● What the task asks: Write out all of the lines below, exactly and completely.

● Dataset content:
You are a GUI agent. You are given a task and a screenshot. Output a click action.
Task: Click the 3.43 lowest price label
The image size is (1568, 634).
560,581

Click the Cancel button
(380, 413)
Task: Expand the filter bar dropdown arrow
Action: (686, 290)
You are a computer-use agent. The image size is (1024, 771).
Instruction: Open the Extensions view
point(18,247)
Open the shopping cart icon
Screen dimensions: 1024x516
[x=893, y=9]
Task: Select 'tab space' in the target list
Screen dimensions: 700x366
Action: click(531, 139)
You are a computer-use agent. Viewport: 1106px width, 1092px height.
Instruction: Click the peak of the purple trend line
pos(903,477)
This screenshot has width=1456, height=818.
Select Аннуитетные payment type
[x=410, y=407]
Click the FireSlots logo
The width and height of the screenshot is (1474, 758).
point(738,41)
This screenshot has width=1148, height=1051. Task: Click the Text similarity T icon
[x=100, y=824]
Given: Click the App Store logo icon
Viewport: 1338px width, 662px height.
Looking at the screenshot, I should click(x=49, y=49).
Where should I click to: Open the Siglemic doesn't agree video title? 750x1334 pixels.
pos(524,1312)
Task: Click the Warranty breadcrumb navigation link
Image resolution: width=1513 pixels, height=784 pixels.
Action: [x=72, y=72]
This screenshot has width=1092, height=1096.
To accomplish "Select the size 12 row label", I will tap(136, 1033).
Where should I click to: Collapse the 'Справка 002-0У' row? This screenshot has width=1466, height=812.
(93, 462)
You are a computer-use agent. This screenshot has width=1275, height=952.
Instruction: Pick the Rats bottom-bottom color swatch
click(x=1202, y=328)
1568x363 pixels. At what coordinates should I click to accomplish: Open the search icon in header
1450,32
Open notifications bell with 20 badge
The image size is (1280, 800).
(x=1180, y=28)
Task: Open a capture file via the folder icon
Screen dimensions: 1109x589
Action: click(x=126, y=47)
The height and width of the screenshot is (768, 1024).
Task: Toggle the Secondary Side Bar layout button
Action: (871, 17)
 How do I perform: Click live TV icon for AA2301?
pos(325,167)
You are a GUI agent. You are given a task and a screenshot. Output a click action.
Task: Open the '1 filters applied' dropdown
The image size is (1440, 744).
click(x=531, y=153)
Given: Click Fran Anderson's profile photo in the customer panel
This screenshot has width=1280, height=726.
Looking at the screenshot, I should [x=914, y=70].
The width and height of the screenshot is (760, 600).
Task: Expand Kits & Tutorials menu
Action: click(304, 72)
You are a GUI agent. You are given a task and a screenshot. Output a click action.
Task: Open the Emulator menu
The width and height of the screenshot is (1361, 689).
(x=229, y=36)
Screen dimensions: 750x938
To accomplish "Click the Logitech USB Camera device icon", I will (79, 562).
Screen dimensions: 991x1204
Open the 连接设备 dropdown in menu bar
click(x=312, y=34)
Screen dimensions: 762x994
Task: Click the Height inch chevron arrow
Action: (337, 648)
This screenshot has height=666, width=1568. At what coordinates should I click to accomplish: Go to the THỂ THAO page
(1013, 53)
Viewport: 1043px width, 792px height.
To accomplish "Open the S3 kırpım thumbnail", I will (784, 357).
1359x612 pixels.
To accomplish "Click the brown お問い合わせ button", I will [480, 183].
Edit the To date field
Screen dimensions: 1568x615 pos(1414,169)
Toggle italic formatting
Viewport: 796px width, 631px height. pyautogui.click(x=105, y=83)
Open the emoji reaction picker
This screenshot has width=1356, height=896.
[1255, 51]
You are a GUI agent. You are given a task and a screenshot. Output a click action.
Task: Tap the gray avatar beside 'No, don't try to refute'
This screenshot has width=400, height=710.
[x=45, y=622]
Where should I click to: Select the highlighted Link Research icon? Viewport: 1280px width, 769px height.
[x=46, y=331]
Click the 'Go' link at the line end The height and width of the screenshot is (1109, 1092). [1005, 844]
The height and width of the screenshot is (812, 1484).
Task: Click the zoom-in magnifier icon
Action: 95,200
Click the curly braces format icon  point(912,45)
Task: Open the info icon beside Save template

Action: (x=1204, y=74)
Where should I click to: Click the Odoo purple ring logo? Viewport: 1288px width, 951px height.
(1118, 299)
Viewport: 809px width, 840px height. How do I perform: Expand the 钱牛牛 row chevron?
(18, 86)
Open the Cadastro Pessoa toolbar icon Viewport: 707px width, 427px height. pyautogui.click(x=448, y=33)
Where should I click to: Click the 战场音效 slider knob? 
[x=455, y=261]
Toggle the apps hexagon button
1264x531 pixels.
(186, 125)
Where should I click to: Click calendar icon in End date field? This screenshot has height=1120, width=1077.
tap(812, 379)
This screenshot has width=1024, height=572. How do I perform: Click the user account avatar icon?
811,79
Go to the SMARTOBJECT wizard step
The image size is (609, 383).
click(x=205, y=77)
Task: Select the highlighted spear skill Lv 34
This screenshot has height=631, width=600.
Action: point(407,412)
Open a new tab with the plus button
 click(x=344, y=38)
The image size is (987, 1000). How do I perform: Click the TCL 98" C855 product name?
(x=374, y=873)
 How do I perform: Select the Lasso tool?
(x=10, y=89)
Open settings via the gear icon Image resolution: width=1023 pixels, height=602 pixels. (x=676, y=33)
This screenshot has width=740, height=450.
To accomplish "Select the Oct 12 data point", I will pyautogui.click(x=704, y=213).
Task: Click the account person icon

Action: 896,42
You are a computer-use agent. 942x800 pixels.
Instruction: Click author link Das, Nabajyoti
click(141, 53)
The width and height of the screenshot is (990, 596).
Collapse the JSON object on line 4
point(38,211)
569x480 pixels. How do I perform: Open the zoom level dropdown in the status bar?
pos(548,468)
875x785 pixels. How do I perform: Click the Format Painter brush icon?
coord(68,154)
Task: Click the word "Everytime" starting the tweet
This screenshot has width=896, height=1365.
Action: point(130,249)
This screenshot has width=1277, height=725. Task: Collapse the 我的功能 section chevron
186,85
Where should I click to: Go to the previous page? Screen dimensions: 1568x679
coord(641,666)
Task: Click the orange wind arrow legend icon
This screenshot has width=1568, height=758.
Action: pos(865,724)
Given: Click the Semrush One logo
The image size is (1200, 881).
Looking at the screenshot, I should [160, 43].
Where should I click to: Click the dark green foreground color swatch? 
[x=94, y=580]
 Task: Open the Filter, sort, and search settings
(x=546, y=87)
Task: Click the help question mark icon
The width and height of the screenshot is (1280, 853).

● Expected output:
You are a GUI agent. You are given a task and a screenshot. Output a click action.
Task: Click the 3.43 lowest price label
The image size is (1568, 634).
560,581

Click the Cancel button
(380, 413)
Task: Expand the filter bar dropdown arrow
Action: (686, 290)
You are a computer-use agent. The image size is (1024, 771).
Instruction: Open the Extensions view
point(18,247)
Open the shopping cart icon
Screen dimensions: 1024x516
[x=893, y=9]
Task: Select 'tab space' in the target list
Screen dimensions: 700x366
Action: click(531, 139)
You are a computer-use agent. Viewport: 1106px width, 1092px height.
Instruction: Click the peak of the purple trend line
pos(903,477)
This screenshot has width=1456, height=818.
Select Аннуитетные payment type
[x=410, y=407]
Click the FireSlots logo
The width and height of the screenshot is (1474, 758).
point(738,41)
This screenshot has width=1148, height=1051. Task: Click the Text similarity T icon
[x=100, y=824]
Given: Click the App Store logo icon
Viewport: 1338px width, 662px height.
Looking at the screenshot, I should click(x=49, y=49).
Where should I click to: Open the Siglemic doesn't agree video title? 750x1334 pixels.
pos(524,1312)
Task: Click the Warranty breadcrumb navigation link
Image resolution: width=1513 pixels, height=784 pixels.
Action: [x=72, y=72]
This screenshot has width=1092, height=1096.
To accomplish "Select the size 12 row label", I will tap(136, 1033).
Where should I click to: Collapse the 'Справка 002-0У' row? This screenshot has width=1466, height=812.
(93, 462)
You are a computer-use agent. This screenshot has width=1275, height=952.
Instruction: Pick the Rats bottom-bottom color swatch
click(x=1202, y=328)
1568x363 pixels. At what coordinates should I click to accomplish: Open the search icon in header
1450,32
Open notifications bell with 20 badge
The image size is (1280, 800).
(x=1180, y=28)
Task: Open a capture file via the folder icon
Screen dimensions: 1109x589
Action: click(x=126, y=47)
The height and width of the screenshot is (768, 1024).
Task: Toggle the Secondary Side Bar layout button
Action: (871, 17)
 How do I perform: Click live TV icon for AA2301?
pos(325,167)
You are a GUI agent. You are given a task and a screenshot. Output a click action.
Task: Open the '1 filters applied' dropdown
The image size is (1440, 744).
click(x=531, y=153)
Given: Click Fran Anderson's profile photo in the customer panel
This screenshot has width=1280, height=726.
Looking at the screenshot, I should [x=914, y=70].
The width and height of the screenshot is (760, 600).
Task: Expand Kits & Tutorials menu
Action: click(304, 72)
You are a GUI agent. You are given a task and a screenshot. Output a click action.
Task: Open the Emulator menu
The width and height of the screenshot is (1361, 689).
(x=229, y=36)
Screen dimensions: 750x938
To accomplish "Click the Logitech USB Camera device icon", I will (79, 562).
Screen dimensions: 991x1204
Open the 连接设备 dropdown in menu bar
click(x=312, y=34)
Screen dimensions: 762x994
Task: Click the Height inch chevron arrow
Action: (337, 648)
This screenshot has height=666, width=1568. At what coordinates should I click to accomplish: Go to the THỂ THAO page
(1013, 53)
Viewport: 1043px width, 792px height.
To accomplish "Open the S3 kırpım thumbnail", I will (784, 357).
1359x612 pixels.
To accomplish "Click the brown お問い合わせ button", I will [480, 183].
Edit the To date field
Screen dimensions: 1568x615 pos(1414,169)
Toggle italic formatting
Viewport: 796px width, 631px height. pyautogui.click(x=105, y=83)
Open the emoji reaction picker
This screenshot has width=1356, height=896.
[1255, 51]
You are a GUI agent. You are given a task and a screenshot. Output a click action.
Task: Tap the gray avatar beside 'No, don't try to refute'
This screenshot has width=400, height=710.
[x=45, y=622]
Where should I click to: Select the highlighted Link Research icon? Viewport: 1280px width, 769px height.
[x=46, y=331]
Click the 'Go' link at the line end The height and width of the screenshot is (1109, 1092). [1005, 844]
The height and width of the screenshot is (812, 1484).
Task: Click the zoom-in magnifier icon
Action: 95,200
Click the curly braces format icon  point(912,45)
Task: Open the info icon beside Save template

Action: (x=1204, y=74)
Where should I click to: Click the Odoo purple ring logo? Viewport: 1288px width, 951px height.
(1118, 299)
Viewport: 809px width, 840px height. How do I perform: Expand the 钱牛牛 row chevron?
(18, 86)
Open the Cadastro Pessoa toolbar icon Viewport: 707px width, 427px height. pyautogui.click(x=448, y=33)
Where should I click to: Click the 战场音效 slider knob? 
[x=455, y=261]
Toggle the apps hexagon button
1264x531 pixels.
(186, 125)
Where should I click to: Click calendar icon in End date field? This screenshot has height=1120, width=1077.
tap(812, 379)
This screenshot has width=1024, height=572. How do I perform: Click the user account avatar icon?
811,79
Go to the SMARTOBJECT wizard step
The image size is (609, 383).
click(x=205, y=77)
Task: Select the highlighted spear skill Lv 34
This screenshot has height=631, width=600.
Action: point(407,412)
Open a new tab with the plus button
 click(x=344, y=38)
The image size is (987, 1000). How do I perform: Click the TCL 98" C855 product name?
(x=374, y=873)
 How do I perform: Select the Lasso tool?
(x=10, y=89)
Open settings via the gear icon Image resolution: width=1023 pixels, height=602 pixels. (x=676, y=33)
This screenshot has width=740, height=450.
To accomplish "Select the Oct 12 data point", I will pyautogui.click(x=704, y=213).
Task: Click the account person icon

Action: 896,42
You are a computer-use agent. 942x800 pixels.
Instruction: Click author link Das, Nabajyoti
click(141, 53)
The width and height of the screenshot is (990, 596).
Collapse the JSON object on line 4
point(38,211)
569x480 pixels. How do I perform: Open the zoom level dropdown in the status bar?
pos(548,468)
875x785 pixels. How do I perform: Click the Format Painter brush icon?
coord(68,154)
Task: Click the word "Everytime" starting the tweet
This screenshot has width=896, height=1365.
Action: point(130,249)
This screenshot has width=1277, height=725. Task: Collapse the 我的功能 section chevron
186,85
Where should I click to: Go to the previous page? Screen dimensions: 1568x679
coord(641,666)
Task: Click the orange wind arrow legend icon
This screenshot has width=1568, height=758.
Action: pos(865,724)
Given: Click the Semrush One logo
The image size is (1200, 881).
Looking at the screenshot, I should [160, 43].
Where should I click to: Click the dark green foreground color swatch? 
[x=94, y=580]
 Task: Open the Filter, sort, and search settings
(x=546, y=87)
Task: Click the help question mark icon
The width and height of the screenshot is (1280, 853).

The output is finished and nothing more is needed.